Data excerpts:
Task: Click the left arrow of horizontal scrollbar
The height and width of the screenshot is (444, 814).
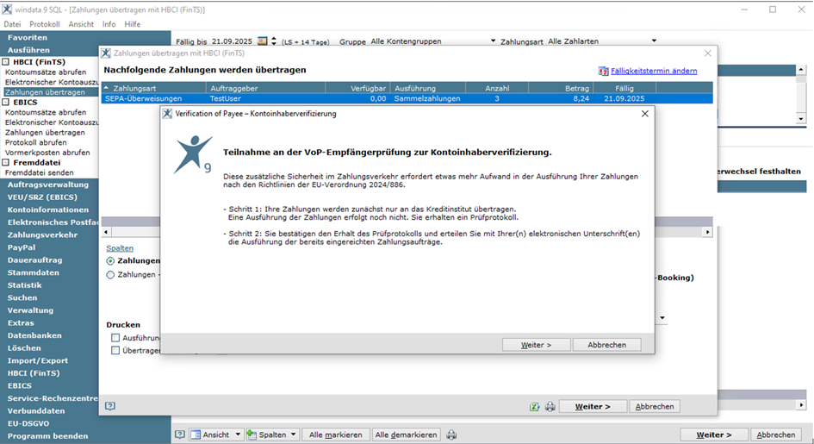Action: point(106,232)
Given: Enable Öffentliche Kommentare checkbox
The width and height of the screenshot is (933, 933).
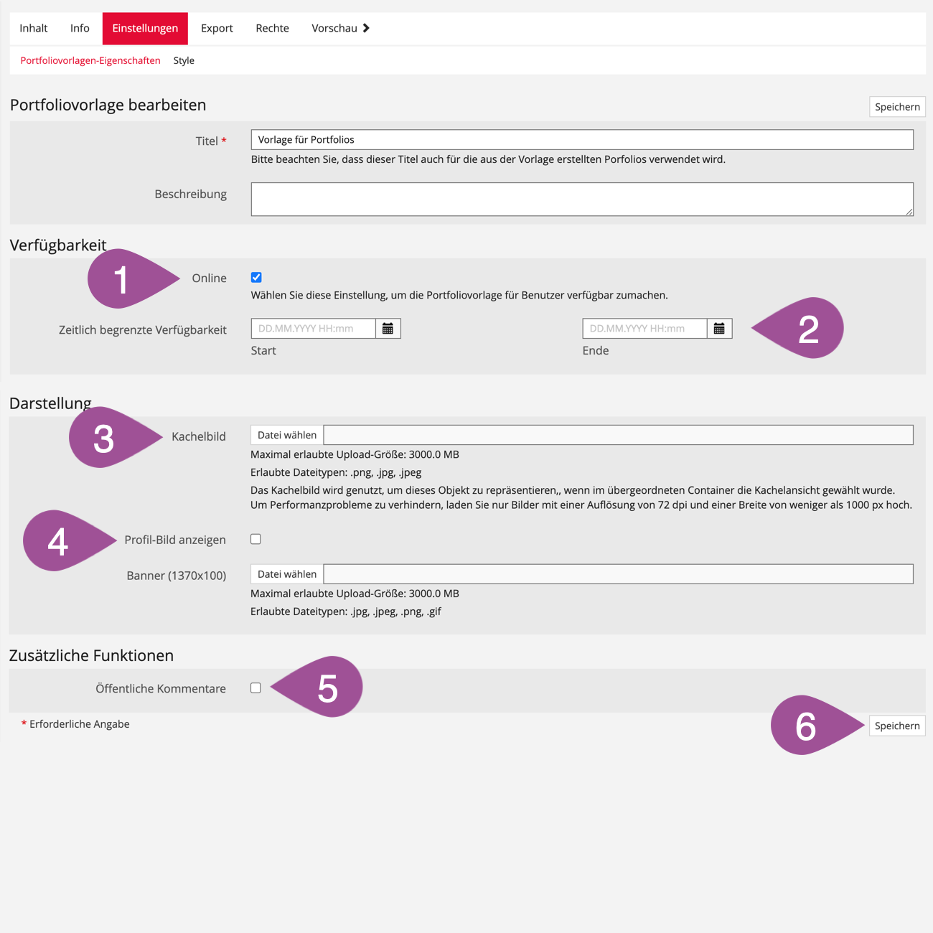Looking at the screenshot, I should 255,688.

Your goal: Images must not appear in the copy; reproduce everything else in the records verbatim.

Your solution:
Task: Click the left arrow of horizontal scrollbar
The height and width of the screenshot is (444, 814).
Action: point(106,232)
Given: Enable Öffentliche Kommentare checkbox
The width and height of the screenshot is (933, 933).
Looking at the screenshot, I should 255,688.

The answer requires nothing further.